→ **Your instructions**: Please reproduce every entry below without omitting a single line.

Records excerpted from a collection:
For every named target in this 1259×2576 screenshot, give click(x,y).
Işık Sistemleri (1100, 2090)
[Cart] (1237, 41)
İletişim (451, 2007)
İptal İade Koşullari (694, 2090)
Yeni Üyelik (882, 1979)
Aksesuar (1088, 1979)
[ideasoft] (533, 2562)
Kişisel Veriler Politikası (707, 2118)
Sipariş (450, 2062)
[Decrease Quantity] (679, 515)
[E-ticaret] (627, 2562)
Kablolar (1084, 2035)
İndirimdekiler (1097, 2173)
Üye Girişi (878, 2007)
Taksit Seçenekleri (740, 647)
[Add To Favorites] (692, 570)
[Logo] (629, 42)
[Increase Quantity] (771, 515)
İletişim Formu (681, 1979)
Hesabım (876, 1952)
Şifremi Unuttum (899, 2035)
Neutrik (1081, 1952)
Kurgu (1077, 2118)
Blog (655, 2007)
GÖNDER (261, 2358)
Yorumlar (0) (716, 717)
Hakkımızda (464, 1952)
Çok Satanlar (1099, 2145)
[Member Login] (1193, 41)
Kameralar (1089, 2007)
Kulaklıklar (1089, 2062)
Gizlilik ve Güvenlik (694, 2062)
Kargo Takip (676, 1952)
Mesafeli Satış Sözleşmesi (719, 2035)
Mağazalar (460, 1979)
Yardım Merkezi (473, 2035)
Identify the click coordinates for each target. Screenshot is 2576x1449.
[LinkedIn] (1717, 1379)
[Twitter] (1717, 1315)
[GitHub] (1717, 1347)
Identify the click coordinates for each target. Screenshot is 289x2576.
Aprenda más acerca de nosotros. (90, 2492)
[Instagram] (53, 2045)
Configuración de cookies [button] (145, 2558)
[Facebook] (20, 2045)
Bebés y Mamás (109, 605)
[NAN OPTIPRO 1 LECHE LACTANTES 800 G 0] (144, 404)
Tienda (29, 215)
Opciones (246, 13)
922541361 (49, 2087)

→ **Written answer**:
For every named target in this 1259×2576 screenshot, give click(x,y).
Işık Sistemleri (1100, 2090)
[Cart] (1237, 41)
İletişim (451, 2007)
İptal İade Koşullari (694, 2090)
Yeni Üyelik (882, 1979)
Aksesuar (1088, 1979)
[ideasoft] (533, 2562)
Kişisel Veriler Politikası (707, 2118)
Sipariş (450, 2062)
[Decrease Quantity] (679, 515)
[E-ticaret] (627, 2562)
Kablolar (1084, 2035)
İndirimdekiler (1097, 2173)
Üye Girişi (878, 2007)
Taksit Seçenekleri (740, 647)
[Add To Favorites] (692, 570)
[Logo] (629, 42)
[Increase Quantity] (771, 515)
İletişim Formu (681, 1979)
Hesabım (876, 1952)
Şifremi Unuttum (899, 2035)
Neutrik (1081, 1952)
Kurgu (1077, 2118)
Blog (655, 2007)
GÖNDER (261, 2358)
Yorumlar (0) (716, 717)
Hakkımızda (464, 1952)
Çok Satanlar (1099, 2145)
[Member Login] (1193, 41)
Kameralar (1089, 2007)
Kulaklıklar (1089, 2062)
Gizlilik ve Güvenlik (694, 2062)
Kargo Takip (676, 1952)
Mesafeli Satış Sözleşmesi (719, 2035)
Mağazalar (460, 1979)
Yardım Merkezi (473, 2035)
Identify the click coordinates for each target. Screenshot is 2576x1449.
[LinkedIn] (1717, 1379)
[Twitter] (1717, 1315)
[GitHub] (1717, 1347)
Identify the click coordinates for each target. Screenshot is 289x2576.
Aprenda más acerca de nosotros. (90, 2492)
[Instagram] (53, 2045)
Configuración de cookies [button] (145, 2558)
[Facebook] (20, 2045)
Bebés y Mamás (109, 605)
[NAN OPTIPRO 1 LECHE LACTANTES 800 G 0] (144, 404)
Tienda (29, 215)
Opciones (246, 13)
922541361 (49, 2087)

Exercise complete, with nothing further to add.